Today, it’s increasingly cool to be “green.” That’s good, but like every great idea, this one is being claimed by the generation that happens to be embracing it. A quick look at the habits of our grandparents (and great-grandparents to anyone under the age of 40), though, shows that we still could learn quite a bit from the way they managed their resources.
A great example of vintage green is how they used feedsacks. If the word “feedsack” conjures thoughts of burlap, then you probably weren’t around before 1960. From the mid-1920s through the beginning of the 1960s, products bought in bulk such as flour, sugar, and animal feed were packaged in colorful printed cotton sacks.
Sack packaging first appeared in the 19th century, but those sacks were made from white or unbleached muslin. Even so, the sacks were saved and reused, or they were cut and sewn into clothing and household goods.
The printed and colored sacks came about as part of a clever marketing scheme. Someone at one of the many sack factories realized that they could sell more bulk products if their sacks were colorfully printed. The idea was that repeat customers would choose printed sacks if they needed extra fabric to match a sack they already had.

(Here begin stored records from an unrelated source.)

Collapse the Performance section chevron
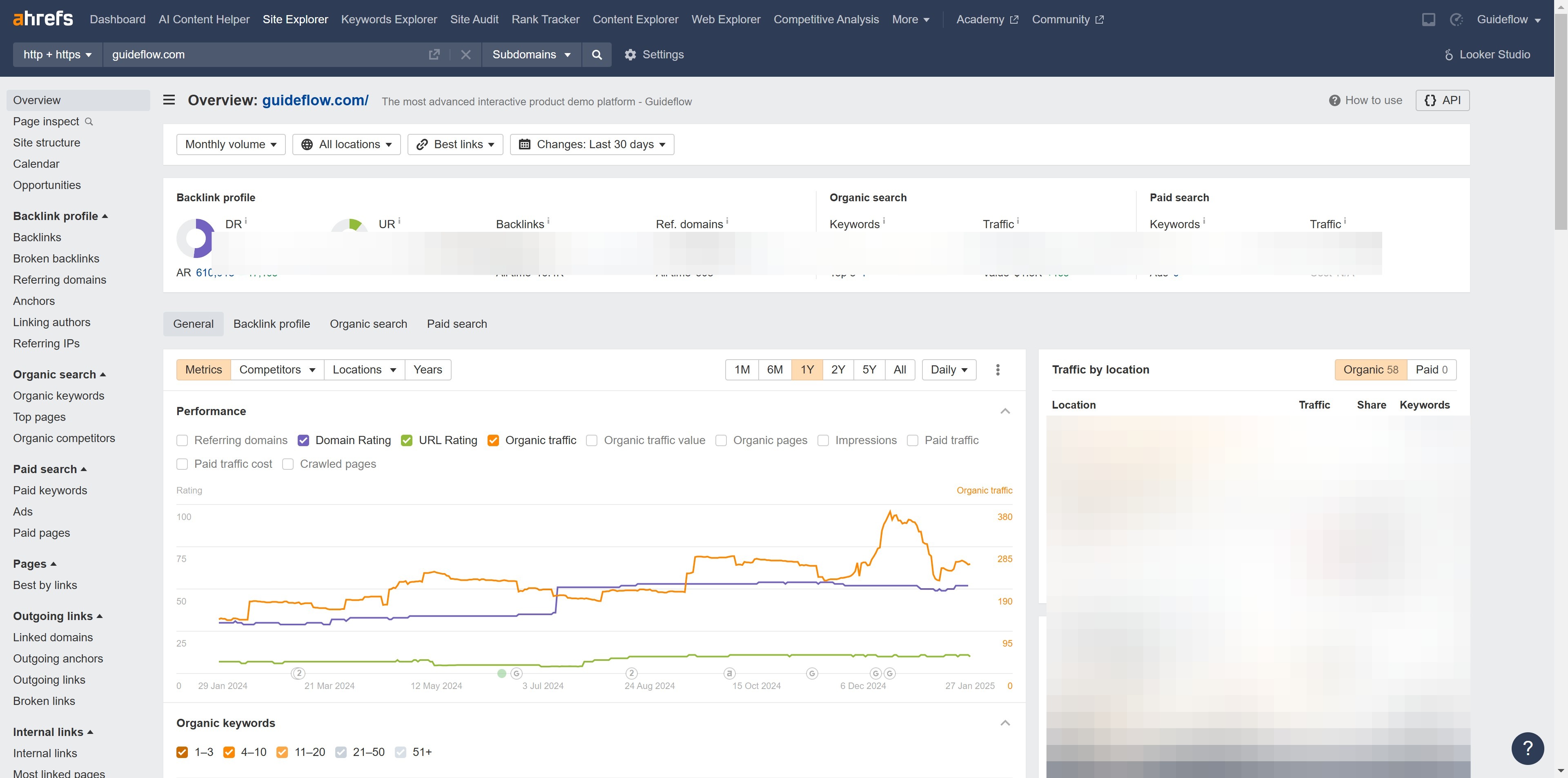 click(1005, 412)
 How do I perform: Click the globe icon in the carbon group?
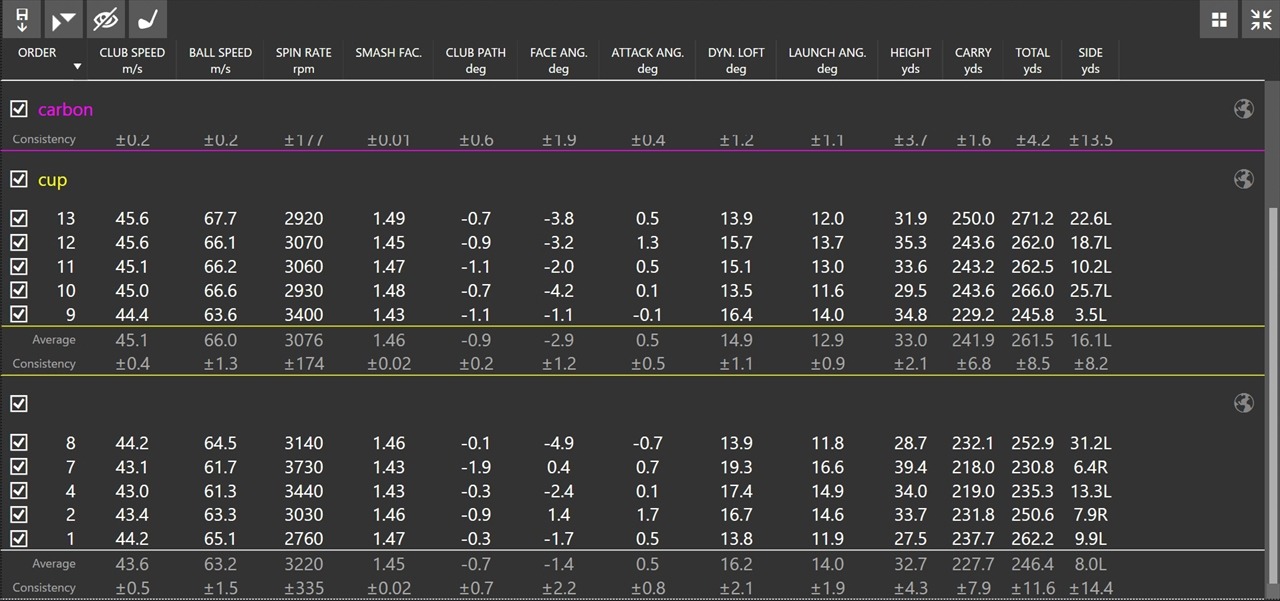click(1244, 109)
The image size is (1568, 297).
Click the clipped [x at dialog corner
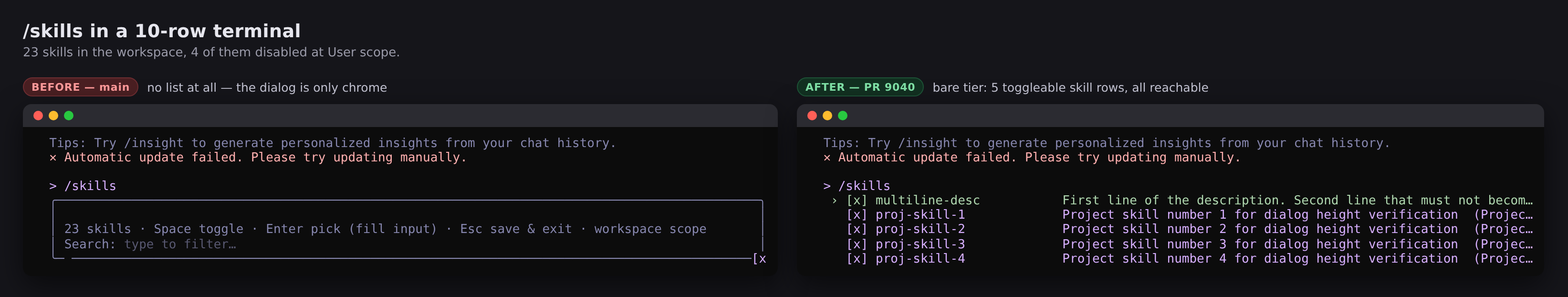click(760, 259)
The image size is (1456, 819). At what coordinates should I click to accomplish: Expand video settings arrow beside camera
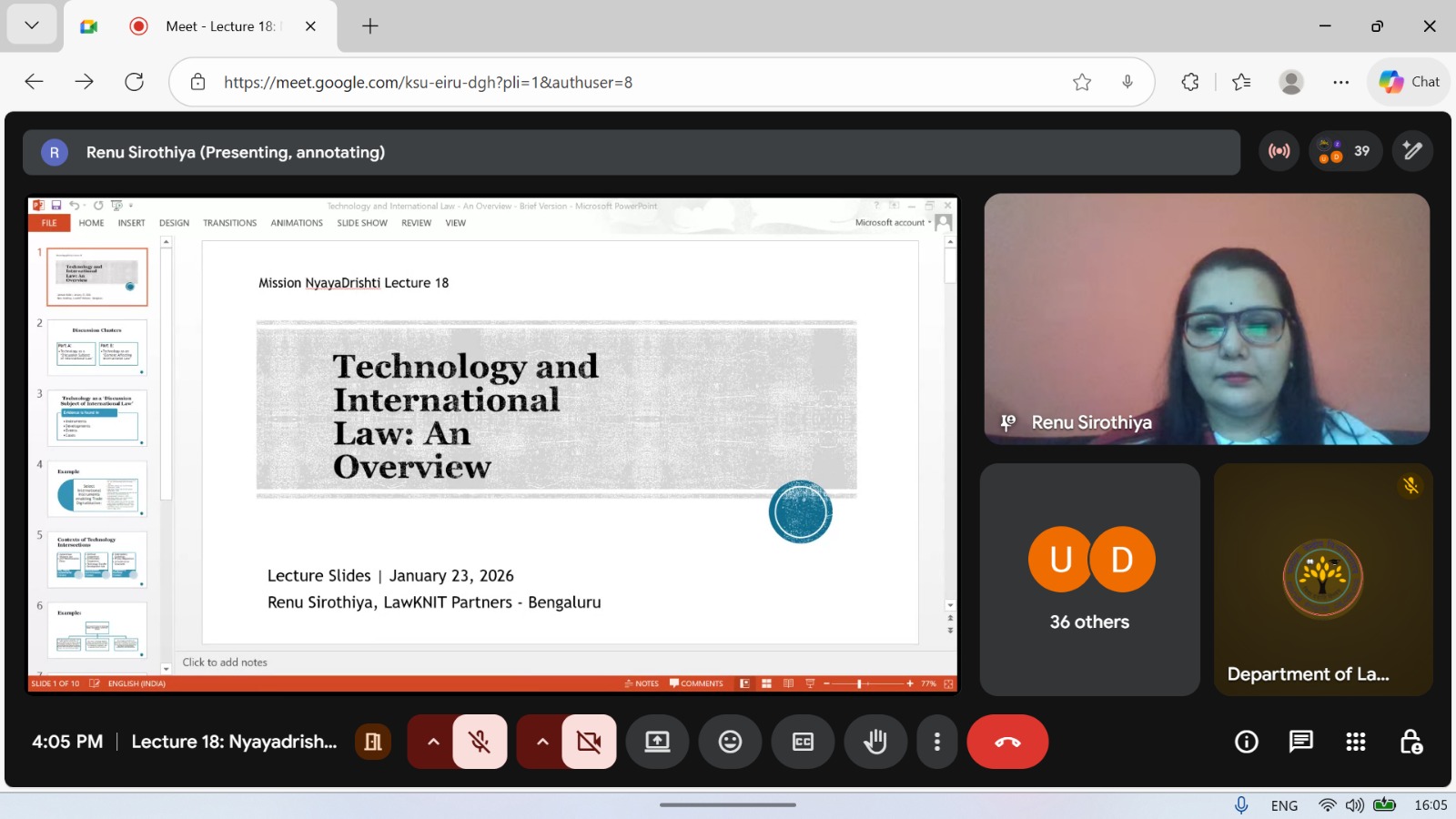click(542, 742)
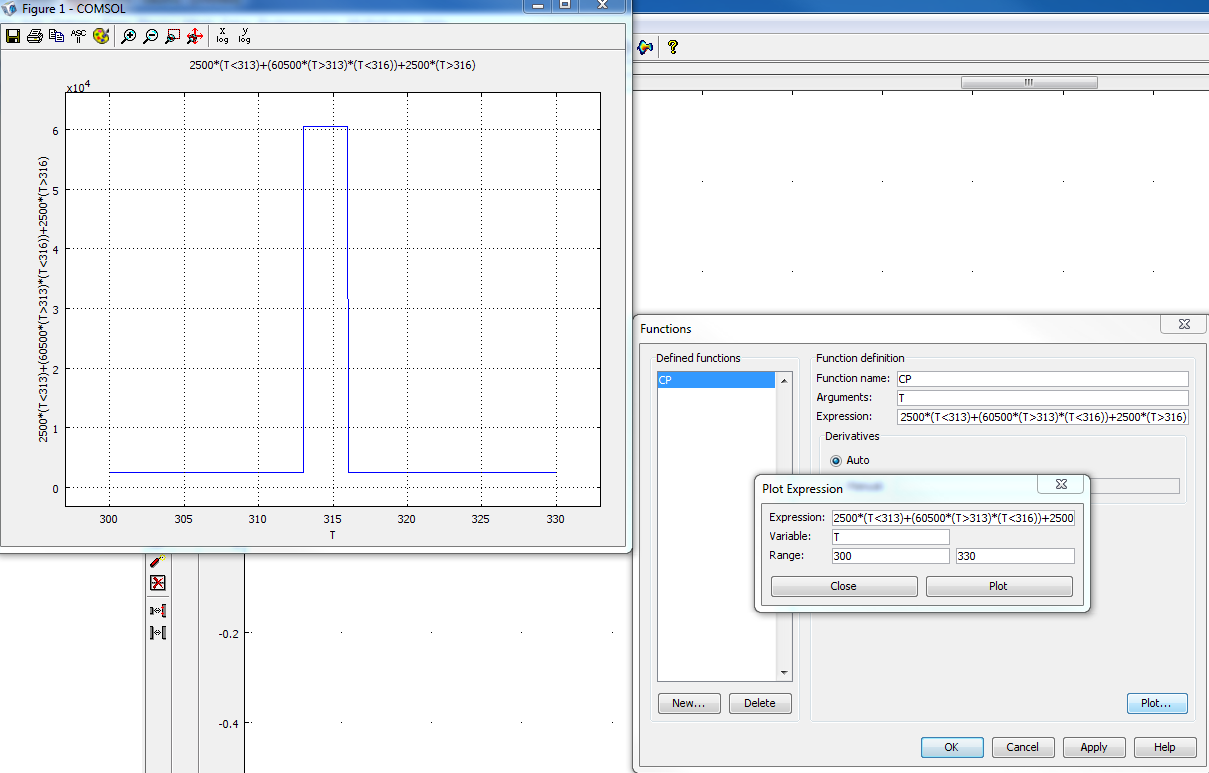Click the save figure floppy disk icon

coord(13,36)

The plan was successful, and soon printed sacks were commonly used as packaging. Consumers loved them and before long many Americans were using feedsacks to make everything from aprons to underwear. One 100-pound sack was large enough to make a simple blouse, but it took at least three to make a dress. Sack manufacturers even distributed booklets with suggestions for using the material in different ways.
Women would trade sacks with neighbors in order to get matching ones, or they would take a favored print with them as they went to the mill or store in the hopes of finding a match. Often the town bakery would sell its extra flour and sugar sacks.
Today, many people associate feedsacks with the Depression, and they certainly were used during that time when money and resources were tight. They were also very much in use during World War II, when textiles were rationed. For example, in 1945, my aunt, Ruth Underwood, made her wedding dress from feedsacks. There was no money to buy a dress, and fabrics were still in short supply. The solution was to use what she had on hand.
All through the years that they were produced, feedsacks were saved and used. To have not saved them would have seemed extremely wasteful—our society had not yet learned to generate the massive amounts of garbage that we do today.
In the late 1950s, many mills turned to less expensive paper sacks, and by the early 1960s, cloth sacks were pretty much a thing of the past. Considering how useful they were, it’s surprising that so many survive intact. That’s a very good thing for crafters and home sewers who want to stop contributing to the waste that’s produced by the manufacture of modern textiles.
By using vintage feedsacks and fabrics, one can significantly reduce his or her impact upon the Earth. Just remember, save your scraps for quilters!